--- Extracted text ---

March.10.2022
The SEC has proposed new disclosure rules for public companies regarding cybersecurity incidents and related policies and procedures. We will discuss in a forthcoming post practical considerations and best practices that registrants should consider now – regardless of how these proposed rules ultimately are codified. Today, we summarize the proposed new disclosures, which fall into two categories:
The proposed rules are subject to a comment period of at least 60 days, which could be longer if publication in the Federal Register is substantially delayed.
At a high level, the proposed rules align with expectations and track existing practices of many companies. Many issuers already file Current Reports on Form 8-K for material cybersecurity events, and, following guidance issued by the SEC in 2011 and 2018, have established processes for determining the materiality of cybersecurity events, whether disclosure is warranted, and documenting that determination. Also following the SEC’s earlier guidance, many companies already disclose in proxy statements elements of board oversight of cybersecurity risks. In large part due to expectations from third-party ratings systems utilized by key stakeholders, many companies also disclose even more detail about their cybersecurity risk management practices. For example, in January 2021, the methodology used by Institutional Shareholder Services for its governance QualityScore was changed to include certain more detailed factors regarding information security.

---

Goal.
Quote the entire post on the SEC's proposed cybersecurity disclosure rules, word for word.

--- Extracted records ---

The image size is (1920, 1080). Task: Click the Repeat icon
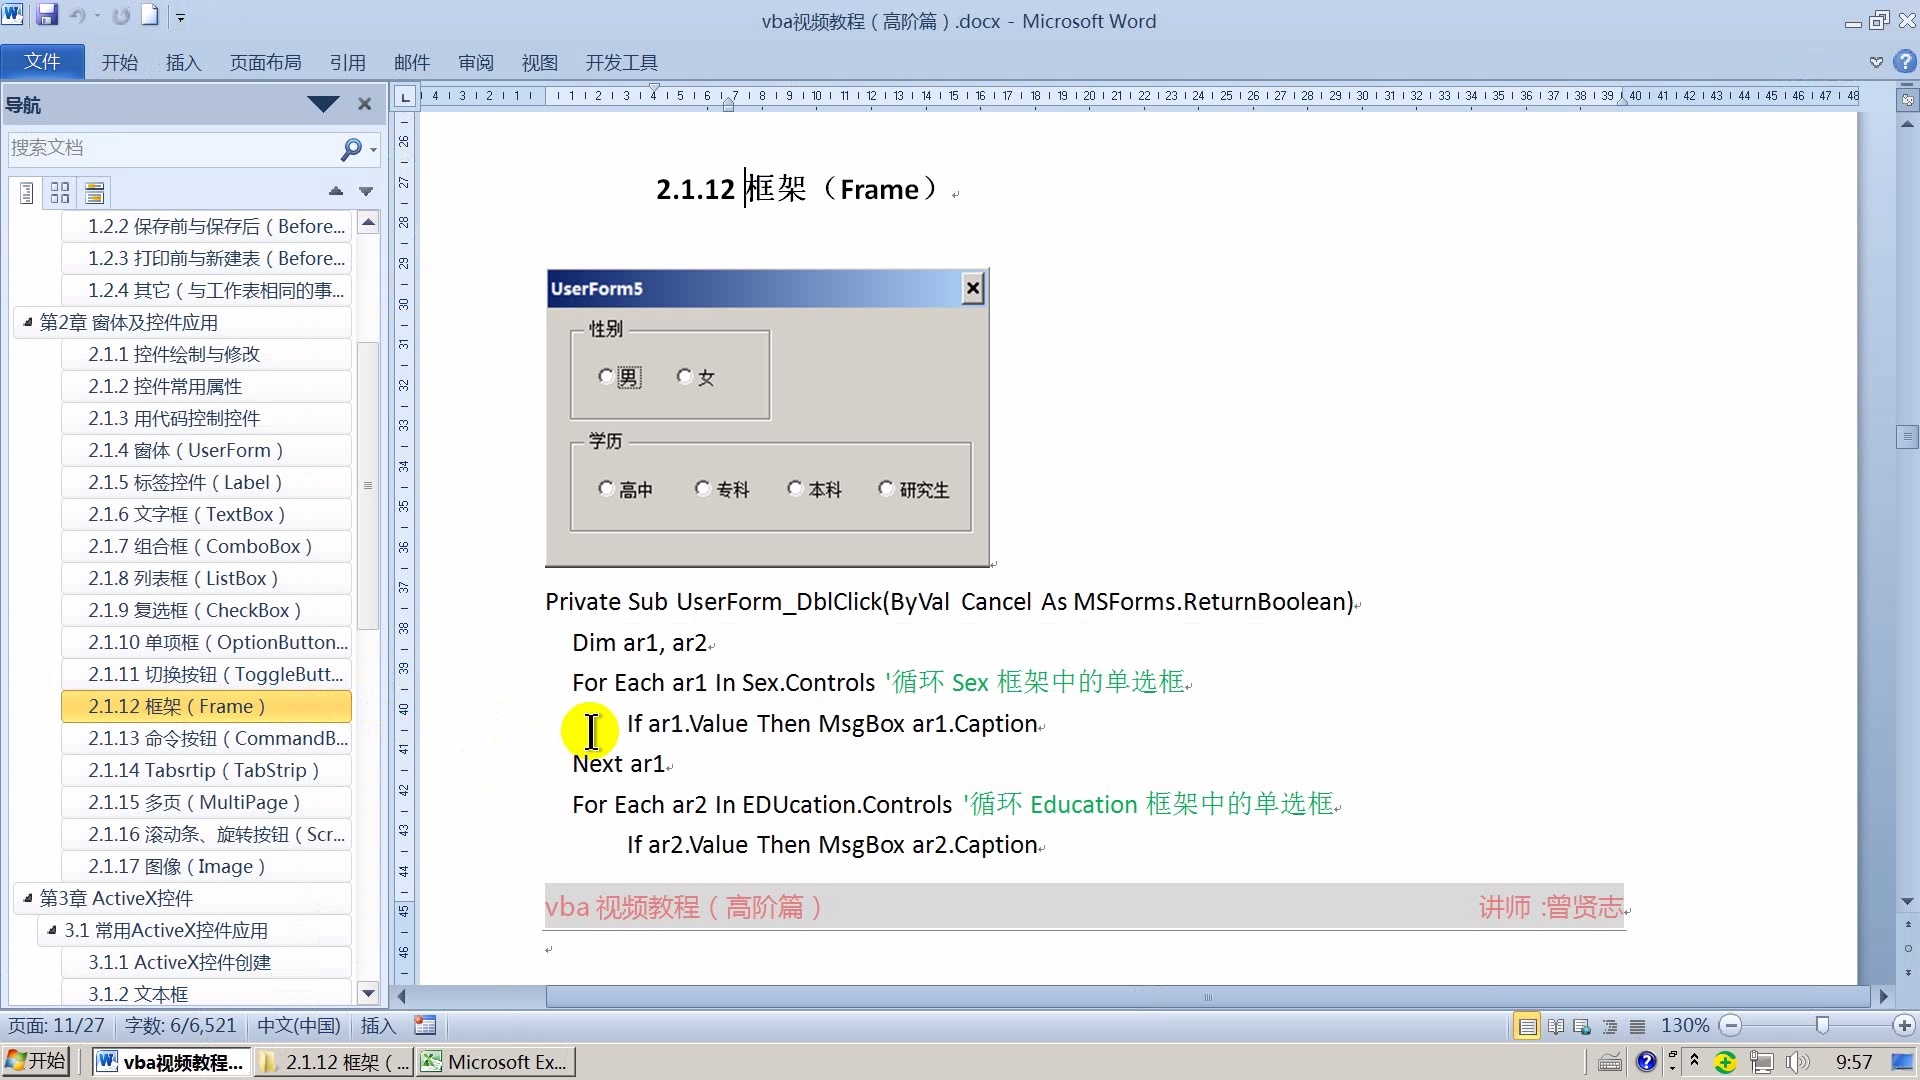point(120,15)
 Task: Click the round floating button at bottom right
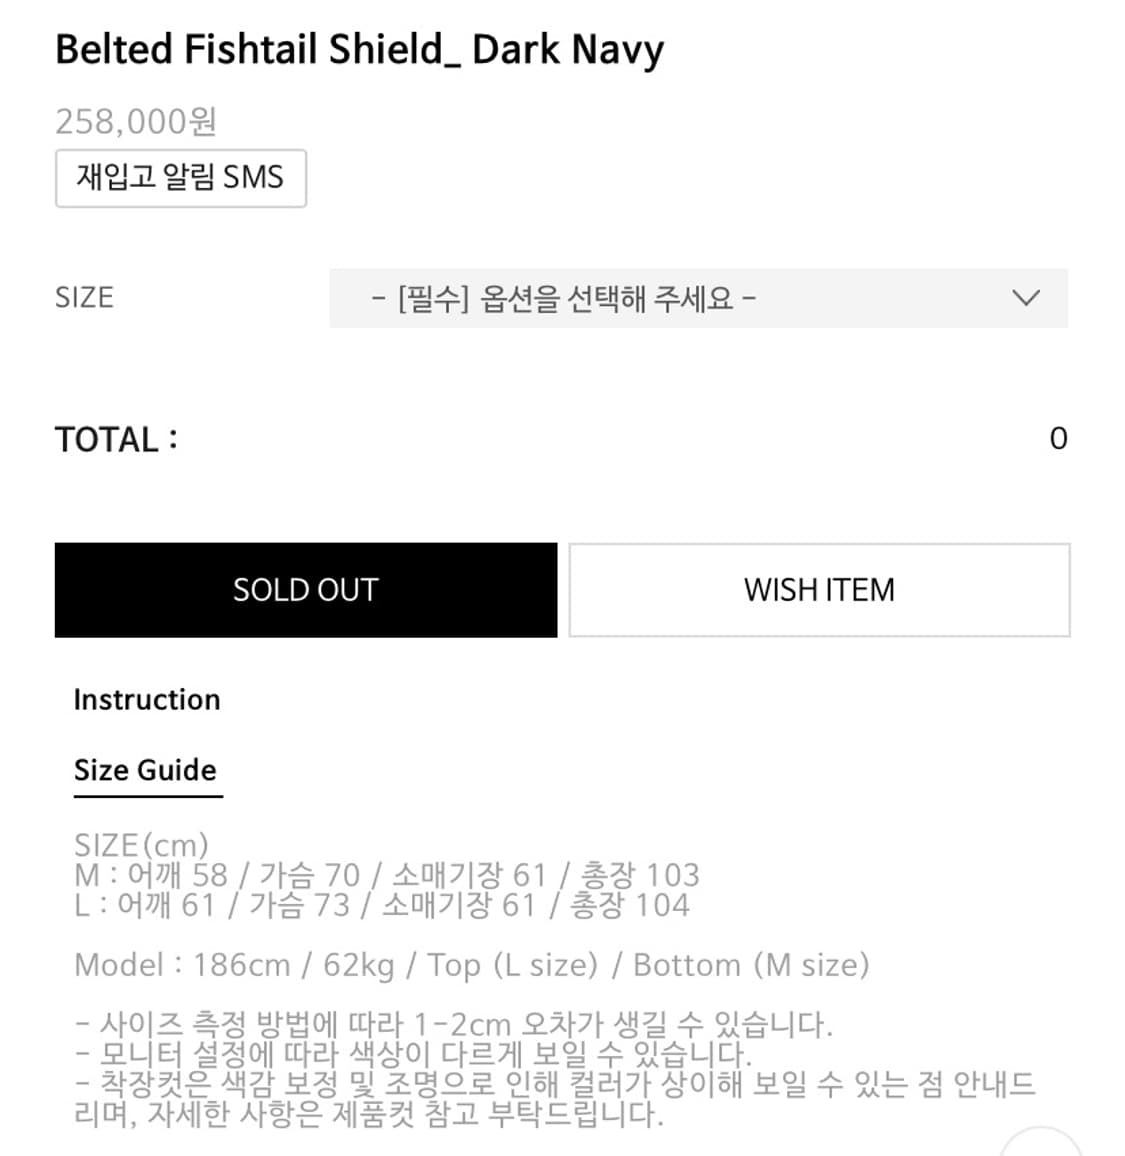(x=1041, y=1143)
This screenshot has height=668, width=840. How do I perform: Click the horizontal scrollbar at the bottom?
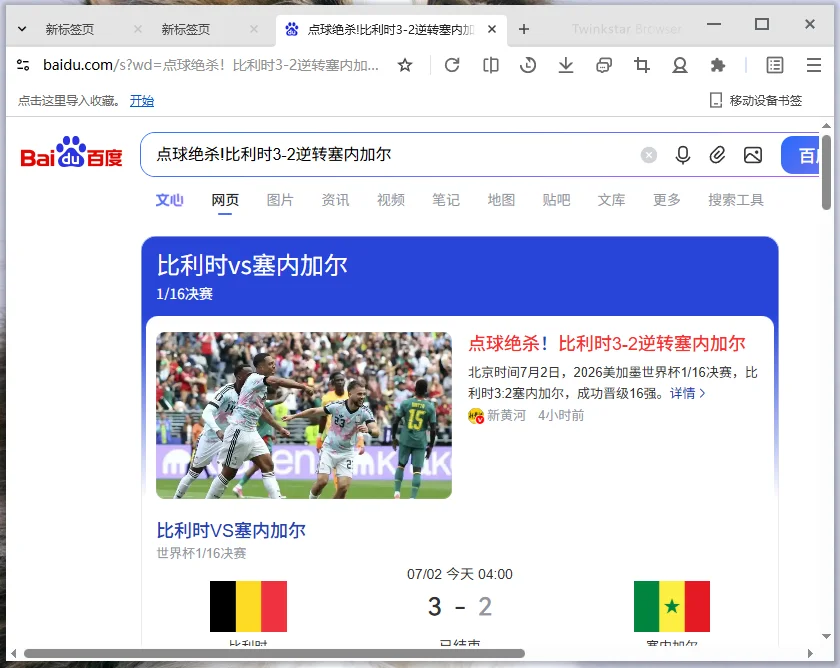pos(274,653)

---

Answer for the task.
March.10.2022
The SEC has proposed new disclosure rules for public companies regarding cybersecurity incidents and related policies and procedures. We will discuss in a forthcoming post practical considerations and best practices that registrants should consider now – regardless of how these proposed rules ultimately are codified. Today, we summarize the proposed new disclosures, which fall into two categories:
The proposed rules are subject to a comment period of at least 60 days, which could be longer if publication in the Federal Register is substantially delayed.
At a high level, the proposed rules align with expectations and track existing practices of many companies. Many issuers already file Current Reports on Form 8-K for material cybersecurity events, and, following guidance issued by the SEC in 2011 and 2018, have established processes for determining the materiality of cybersecurity events, whether disclosure is warranted, and documenting that determination. Also following the SEC’s earlier guidance, many companies already disclose in proxy statements elements of board oversight of cybersecurity risks. In large part due to expectations from third-party ratings systems utilized by key stakeholders, many companies also disclose even more detail about their cybersecurity risk management practices. For example, in January 2021, the methodology used by Institutional Shareholder Services for its governance QualityScore was changed to include certain more detailed factors regarding information security.